The last issue I wanted to mention, with regard to recruiting more students for family medicine, is the impending mismatch between medical school positions and residency slots. I thought of this yesterday when we were talking about the increased numbers of medical students.
It is true that the number of students in medical school classes is exploding. But my Director of Medical Education, Dr. William Gifford, has worked out the math on GME numbers on what happens with all of these students are trying to match up in the number of residency slots that are actually available. There’s a line that will be crossed around 2015, when, even if you take all the IMGs out of the equation across the country, there will be 500 graduates of U. S. schools that will have no home – nowhere to go, because there will be so many students and not enough GME slots. By 2020 that will be 3,000 students without residency positions.

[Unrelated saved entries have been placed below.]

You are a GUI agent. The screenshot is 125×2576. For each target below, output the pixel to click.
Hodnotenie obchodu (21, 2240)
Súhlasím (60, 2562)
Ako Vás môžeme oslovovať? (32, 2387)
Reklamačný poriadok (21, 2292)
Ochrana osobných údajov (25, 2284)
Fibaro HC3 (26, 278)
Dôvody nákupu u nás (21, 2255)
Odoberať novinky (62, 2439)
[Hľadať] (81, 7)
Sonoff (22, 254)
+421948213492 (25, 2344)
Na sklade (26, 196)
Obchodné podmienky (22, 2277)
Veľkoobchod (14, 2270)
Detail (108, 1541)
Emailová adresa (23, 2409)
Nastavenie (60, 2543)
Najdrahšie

I see PPACA as requiring the need for creating more slots for primary care and family medicine. This is absolutely crucial, because right now we’ve got this mismatch in which more and more students are coming out of the shoot. If anything residency slots have stayed static or even sagged, because there is no federal support for increasing the number of residency positions. This is a scary problem that we really have to address.
Robert Ross, MD; Oregon Health Sciences University/Cascades East Family Medicine: Thank you very much for your excellent presentation.